練習課題 1: 記録から、「Given: Click the」を含む行から記録の最後までを、両端の行も含めてそのまま抜き出してください。画像は解答に入れないこと。

提示文:
_ _ _

今日は、夕方テレビのニュースを眺めていると、『Breaking News』のテロップとともに、今度はマオイストと見られる一団により、ブバーネシュワル発デリー行きのラージダーニー急行が長時間停められているという速報が流れてきた。
場所は西ベンガル州のミドナプル地区。ジャールカンド州境に近いところである。複数の男たち、一説には100名ほどの群集が、赤い旗を手にして列車を停止させ、乗客の人々を人質にしているとの報せに仰天した。
その時点では、彼らが本当にマオイストであるかどうかの確認は取れていないようで、この地域のマオイストのリーダーは関与を否定しているという説も流れていた。それでも犯行グループは、現在収監されているマオイスト指導者、チャトラダール・マハトーの釈放を要求しているとのことで、やはりマオイストのある派閥に属する者たちによる実力行使であると見られるとのことだ。
これを書いている今時点で、事件発生から5時間経過した。すでに車両は警察当局のコントロール下に置かれている。犯人グループたちにより、携帯電話を取り上げられた者は複数あったようだが、幸いにして負傷者等は発生していない模様。テレビカメラに映し出されたラージダーニー急行の車体には、前述のチャトラダール・マハトーの解放を要求するメッセージが赤い文字で大書きされている。
Maoists stop Bhubaneswar Rajdhani Exp, driver missing (ZEE NEWS)
Rajdhani blockade over, ‘pro-Naxal’ group takes claim (India Today)
マオイスト、あるいはインドの武闘派極左勢力発祥の地である西ベンガル北部のナクサルバリにちなんで、ナクサルあるいはナクサライトと呼ばれる赤い地下組織は、西ベンガル以外でも、チャッティースガル、オリッサ、ジャールカンド、ビハール、アーンドラ・プラデーシュ、マハーラーシュトラなどで盛んに活動しており、事実上の『解放区』となっている地域さえある。

_ _ _

演習用記録:
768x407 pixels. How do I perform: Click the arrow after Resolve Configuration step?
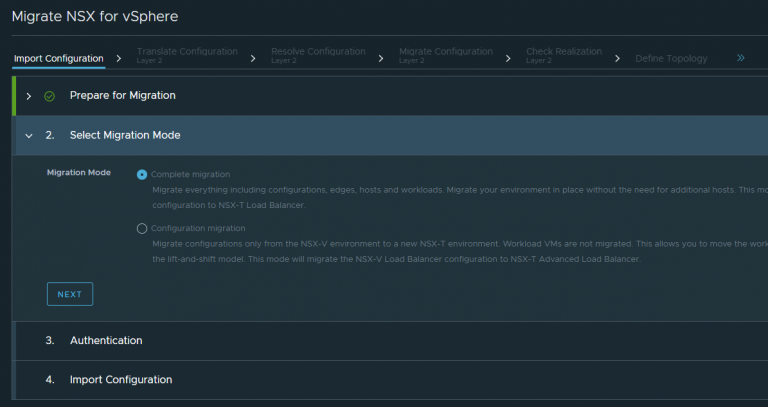[381, 58]
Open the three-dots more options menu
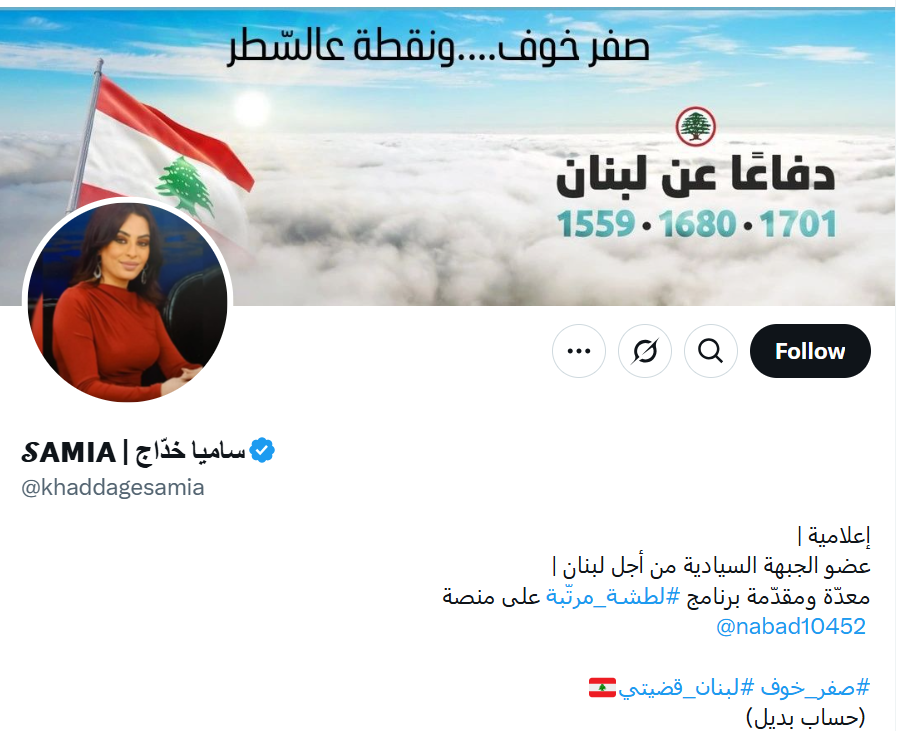Image resolution: width=908 pixels, height=731 pixels. [579, 351]
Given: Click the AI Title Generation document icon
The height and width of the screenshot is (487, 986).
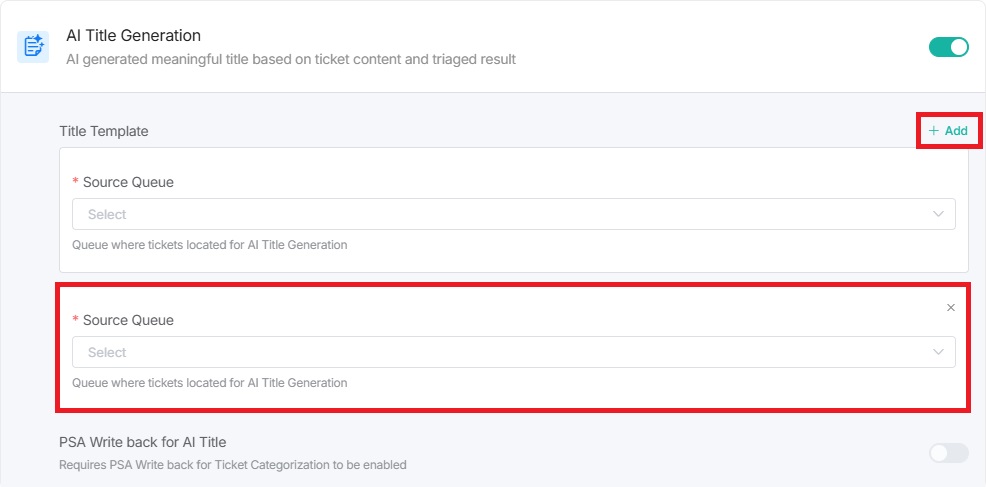Looking at the screenshot, I should click(x=33, y=47).
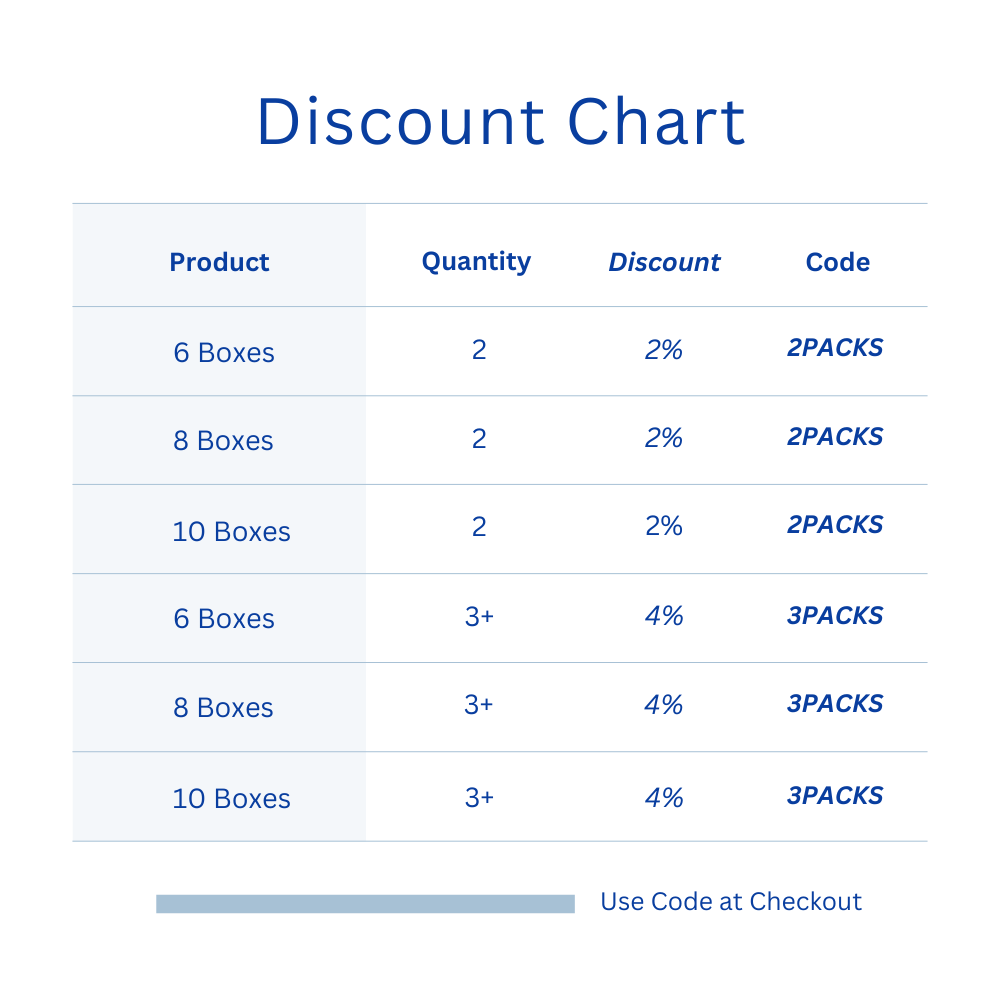
Task: Select the Quantity column header
Action: coord(476,261)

_ _ _

練習課題 2: マオイストによる列車停止事件の文章を、最後の文の後から書き継ぐこと。

記述解答 1:
Given: Click the AI Title Generation document icon
The height and width of the screenshot is (487, 986).
Looking at the screenshot, I should click(x=33, y=47).
Task: Select the Quantity column header
Action: coord(476,261)

記述解答 2:
部族や寒村の貧困層といった、開発や近年の経済成長の恩恵とは縁遠い人々を主な基盤としており、そうした地域のアクセスの悪さや行政組織の不備等が、彼らの活動を利している部分もある。
そうした発展から取り残された地域の警察組織の脆弱さ、個々の警察官たちが治安要員としての資質や経験に乏しく、実戦の中で切磋琢磨してきたマオイストの戦闘員たちとまともに対峙することができないという行政側の当事者能力の欠如も指摘されているところだ。
近年、とみにマオイストたちの活動の拡大が顕著であることから、国内の治安に対する大きな脅威であるとして、中央政府が対決姿勢を鮮明にしているところだ。しかし中央の政治家たちがいくら声を荒げてみたところで、都市部を離れて人口が希薄、ひいては警備もほとんど存在しない公道や鉄路の上で散発する事件に対して、当局はあまりに無力であるように見える。
マオイスト、ナクサルと一口でいっても、その中には様々な志向の集団が内在していることだろうが、ネパールで内戦を続けた末に、合法的な政党と化し、一度は政権を担うまで至り、今も同国政治の行方を担う一大勢力である『マオイスト』が、彼ら自身の頭の片隅にはあるだろう。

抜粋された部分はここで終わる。